其六,企业应关注国家的禁止和限制出境的相关措施或黑名单。
13) 个人的权利
企业必须保障个人的个人信息权利,建立个人行使权利的渠道,受理个人的权利请求:
- 知情权和决定权;
- 拒绝权和限制处理权
- 查阅和复制权
- 个人信息可携权
- 更正和补充权
- 删除权
- 解释说明权
- 保障死者利益及近亲属权益
14) 安全保障义务
企业应当采取以下安全措施,严格防止数据泄露:- 制定内部管理制度和操作规程;
- 对个人信息实行分类管理;
- 采取相应的加密、去标识化等安全技术措施;
- 合理确定个人信息处理的操作权限,并定期对从业人员进行安全教育和培训;
- 制定并组织实施个人信息安全事件应急预案;
- 法律、行政法规规定的其他措施。
但必须提示企业的是,不是做到上述的几项措施就能完全避免数据泄露,出现数据泄露时仍要承担相应责任,但是如果企业不做上述措施会直接导致违法。
15) 个人信息保护负责人和代表
满足第52条的条件,处理个人信息的量达到网信部门规定的数量时,企业需要设立个人信息保护负责人,并且需要公开其信息,并向监管机关报送相关信息。

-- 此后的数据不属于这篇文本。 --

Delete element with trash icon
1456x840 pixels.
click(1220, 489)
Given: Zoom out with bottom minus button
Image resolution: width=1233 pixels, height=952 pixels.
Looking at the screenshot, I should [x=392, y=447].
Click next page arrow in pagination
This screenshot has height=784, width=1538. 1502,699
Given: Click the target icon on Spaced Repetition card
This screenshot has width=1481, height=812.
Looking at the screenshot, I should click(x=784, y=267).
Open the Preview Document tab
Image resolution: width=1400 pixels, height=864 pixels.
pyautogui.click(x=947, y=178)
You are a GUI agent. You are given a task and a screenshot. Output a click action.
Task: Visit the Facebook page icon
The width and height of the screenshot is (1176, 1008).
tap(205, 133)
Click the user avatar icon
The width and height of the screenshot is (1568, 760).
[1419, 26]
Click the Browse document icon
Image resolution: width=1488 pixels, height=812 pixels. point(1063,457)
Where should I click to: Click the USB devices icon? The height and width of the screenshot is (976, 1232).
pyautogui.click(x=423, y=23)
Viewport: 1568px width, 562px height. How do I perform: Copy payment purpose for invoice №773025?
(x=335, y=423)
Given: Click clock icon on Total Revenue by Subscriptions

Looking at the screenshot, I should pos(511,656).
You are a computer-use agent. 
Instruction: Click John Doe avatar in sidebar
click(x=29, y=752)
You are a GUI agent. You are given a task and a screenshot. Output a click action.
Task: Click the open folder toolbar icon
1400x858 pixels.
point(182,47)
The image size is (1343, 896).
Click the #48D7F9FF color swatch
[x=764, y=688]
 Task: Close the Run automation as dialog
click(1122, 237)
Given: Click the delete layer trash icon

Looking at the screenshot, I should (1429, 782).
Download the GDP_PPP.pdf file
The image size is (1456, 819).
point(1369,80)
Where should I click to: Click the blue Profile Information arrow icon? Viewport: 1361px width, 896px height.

根据53条,类似于GDPR的规定,境外企业如果在境内没有机构,则需要设立代表或代表机构,负责个人信息处理的相关事务。
16) 审计义务
企业有义务定期依法进行个人信息保护合规审计
17) 个人信息保护影响评估义务
企业有义务在以下情形下进行个人信息保护影响评估:
- 处理敏感个人信息;
- 利用个人信息进行自动化决策;
- 委托处理个人信息、向其他个人信息处理者提供个人信息、公开个人信息;
- 向境外提供个人信息;
- 其他对个人权益有重大影响的个人信息处理活动。
这里需要注意的是,我们需要评估的事宜是考虑处理活动是否对个人权益有重大影响,而非是否有较高风险,这是与欧盟不甚相同的。
个人信息保护影响评估的记录需保存三年以上。
18) 数据泄露的报告和通知义务
当发生或可能发生数据泄露时,企业应立即采取补救措施,并通知监管机关和个人。与欧盟不同的是,这里没有规定时间限制,且企业必须要同时采取补救措施,不能只想着通知义务。
19) 重要互联网平台服务、用户数量巨大、业务类型复杂的企业
- 需要按照国家要求建立个人信息保护合规制度体系,并成立外部机构监督个人信息保护情况;
- 遵循公开、公平、公正的原则,制定平台规则,明确平台内产品或者服务提供者处理个人信息的规范和保护个人信息的义务
- 对严重违反法律、行政法规处理个人信息的平台内的产品或者服务提供者,停止提供服务
- 定期发布个人信息保护社会责任报告,接受社会监督
《个人信息保护法》会给企业带来上述影响,企业需要在近两个月内进行整改和准备,以符合法律的要求。但是企业也必须看到,个人信息保护的出发点是什么,而不是僵化地开展个人信息保护合规,否则即使企业做了很多形式工作,在实质上还是不符合法律的要求。另外,希望每个人都能理解《个人信息保护法》,因为你既有可能是企业的决策者,处理别人的个人信息,也可能是个人信息主体,自己的信息也可能被其他企业处理,希望每个人的个人信息都能被这个世界所善待。